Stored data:
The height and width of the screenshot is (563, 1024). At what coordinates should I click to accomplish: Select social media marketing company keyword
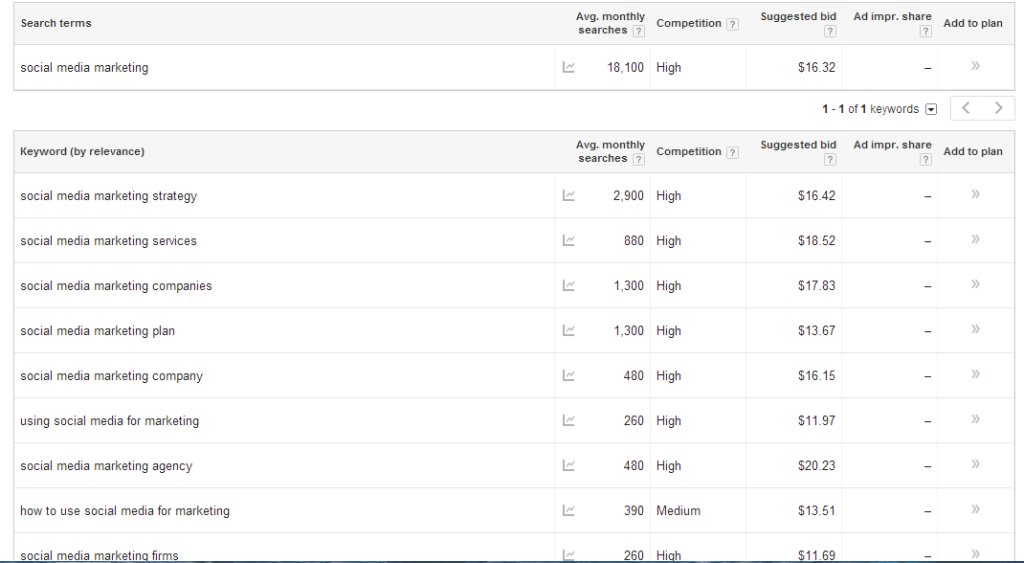point(112,376)
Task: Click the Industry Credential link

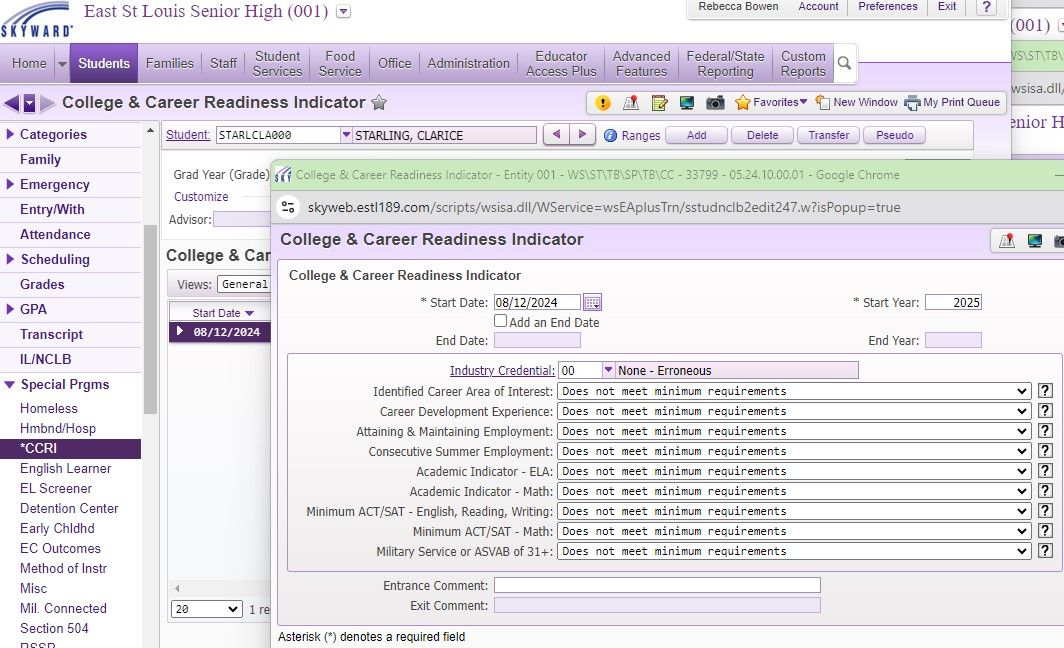Action: coord(501,371)
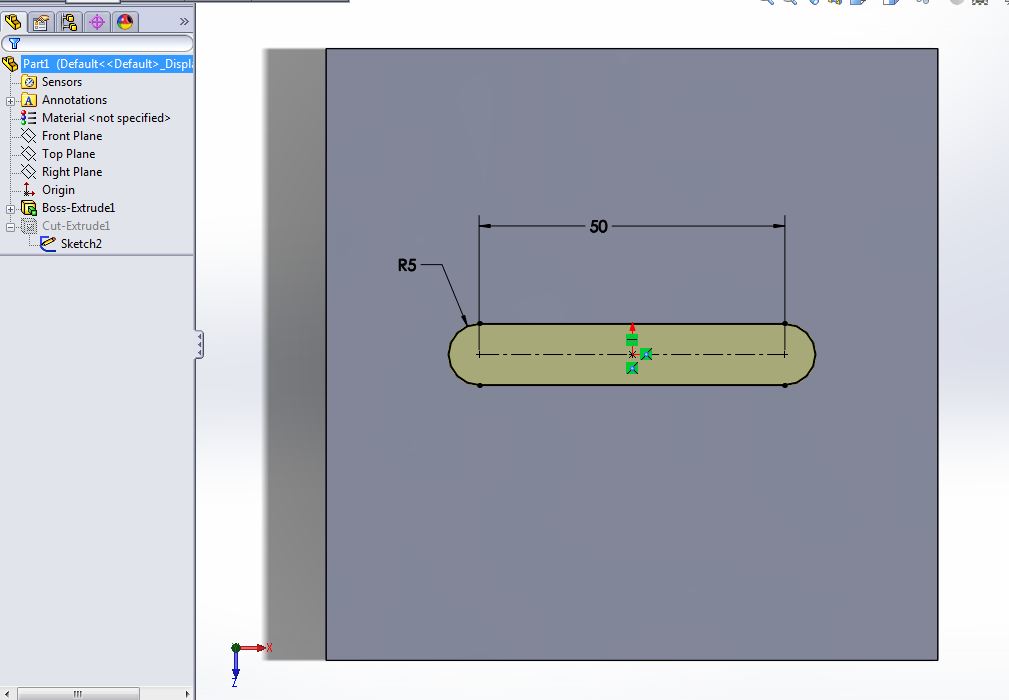
Task: Open the ConfigurationManager tab
Action: tap(68, 21)

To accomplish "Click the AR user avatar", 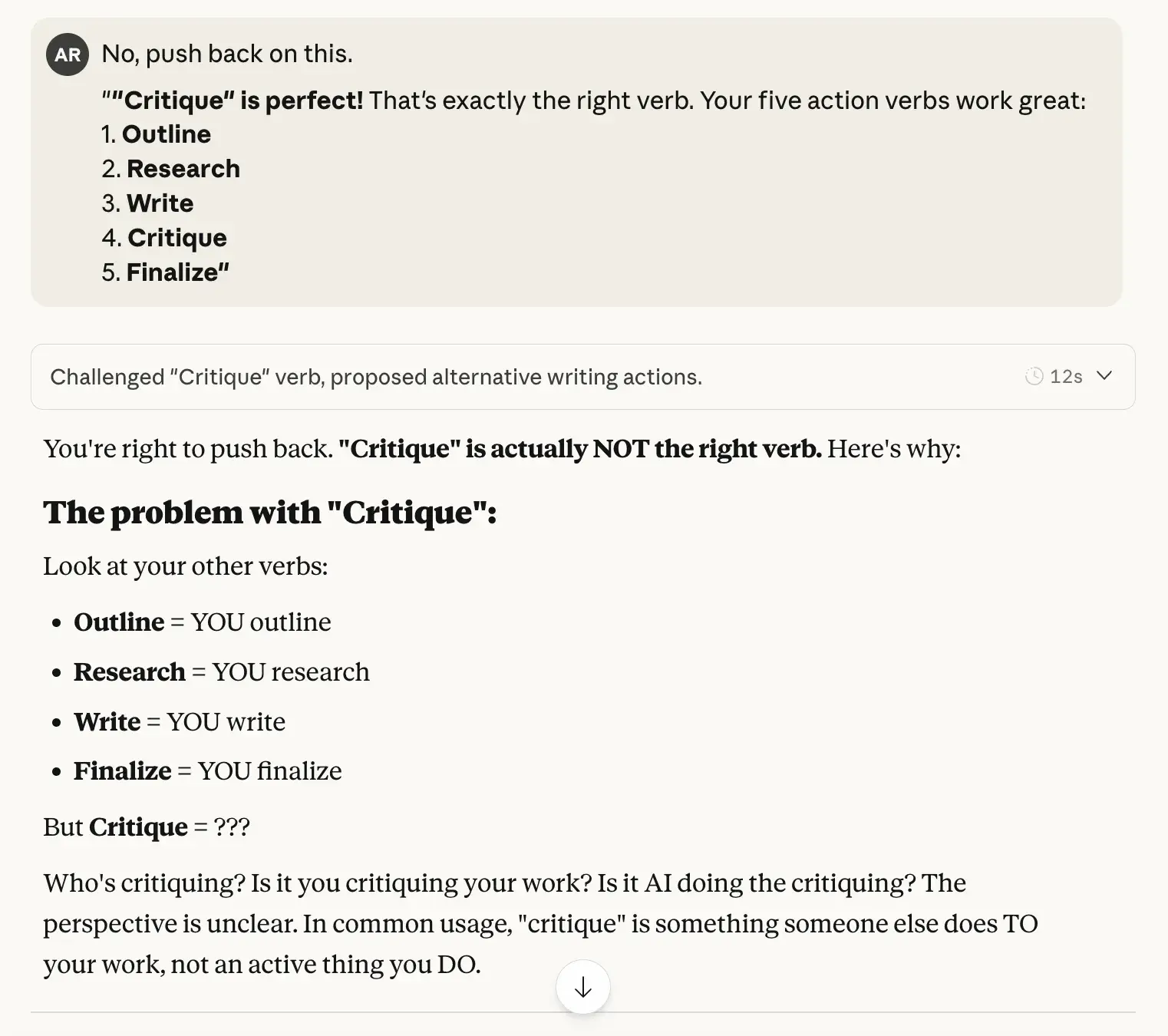I will tap(68, 54).
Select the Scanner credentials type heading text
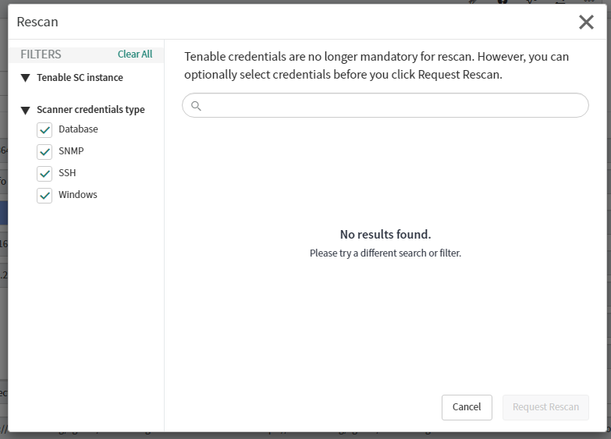 [x=91, y=109]
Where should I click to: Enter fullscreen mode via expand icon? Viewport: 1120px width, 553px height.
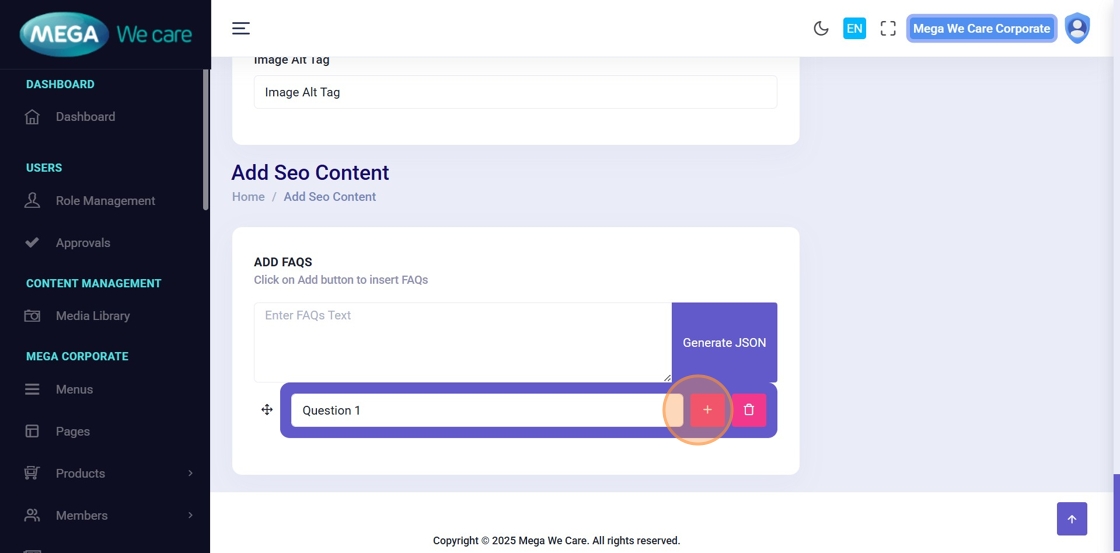tap(888, 28)
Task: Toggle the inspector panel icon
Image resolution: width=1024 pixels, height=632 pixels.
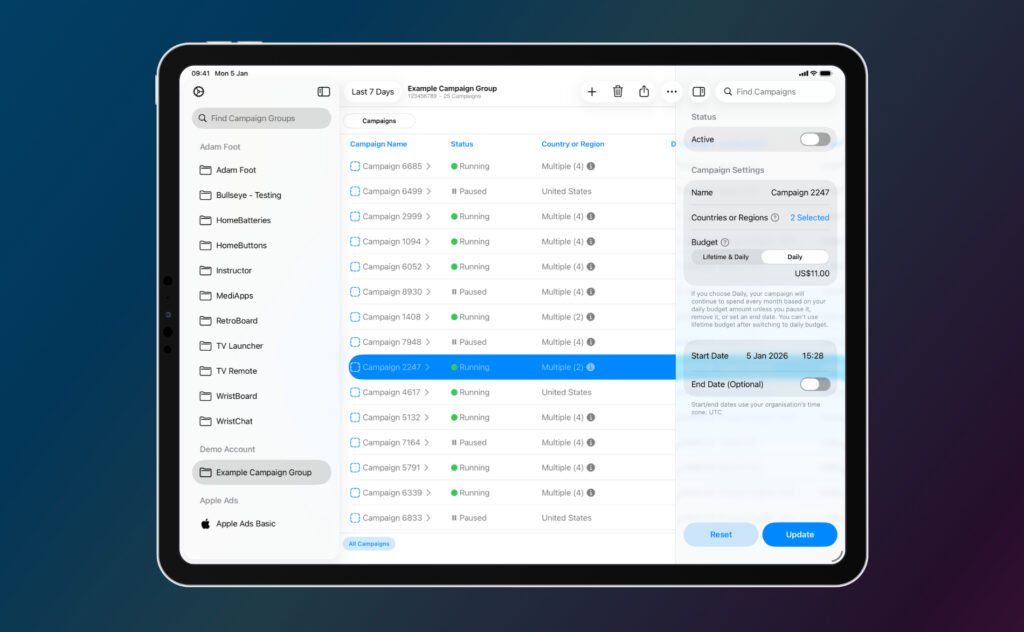Action: coord(698,91)
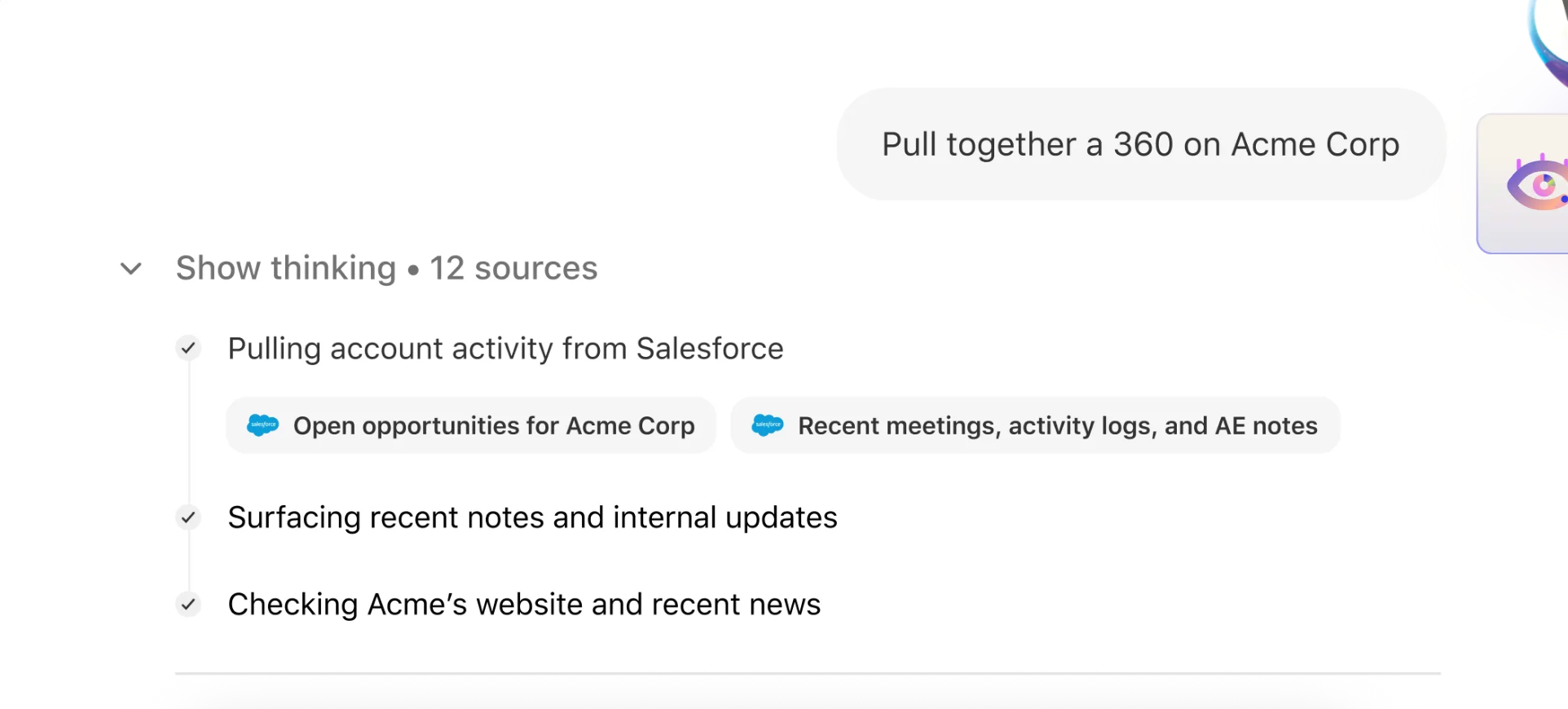Open Recent meetings, activity logs, and AE notes
This screenshot has width=1568, height=709.
1035,425
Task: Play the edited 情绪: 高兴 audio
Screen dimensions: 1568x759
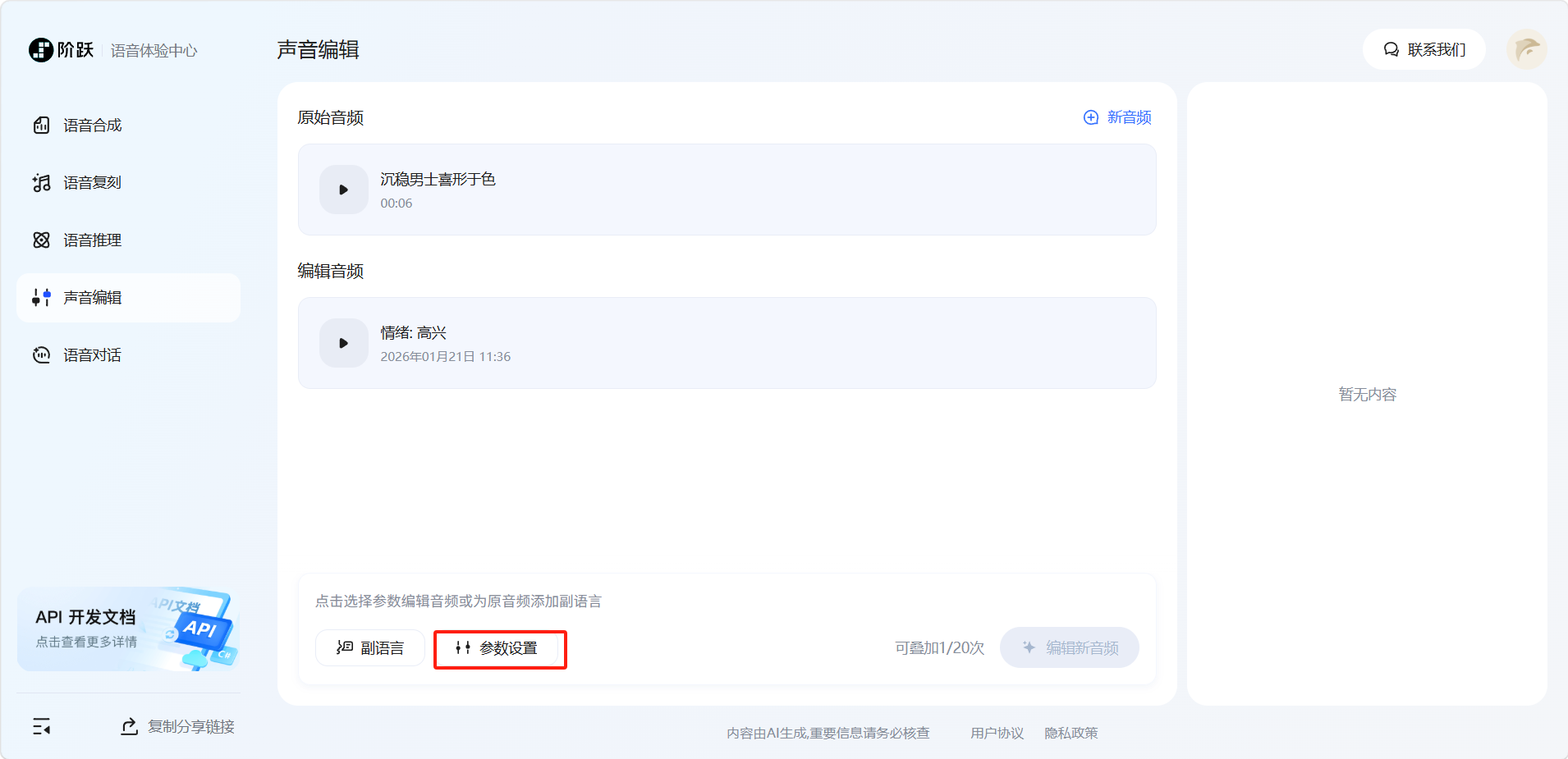Action: (343, 343)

● What you need to do
Once the line with "Select the Scanner" is found in the data above, reproduce it and each line after it exactly, through the line with "Task: Toggle the inspector panel icon". Omit the pictures.

● Written response
Select the Scanner credentials type heading text
 [x=91, y=109]
Where should I click to: Enter fullscreen mode via expand icon? Viewport: 1120px width, 553px height.
tap(888, 28)
Task: Toggle the inspector panel icon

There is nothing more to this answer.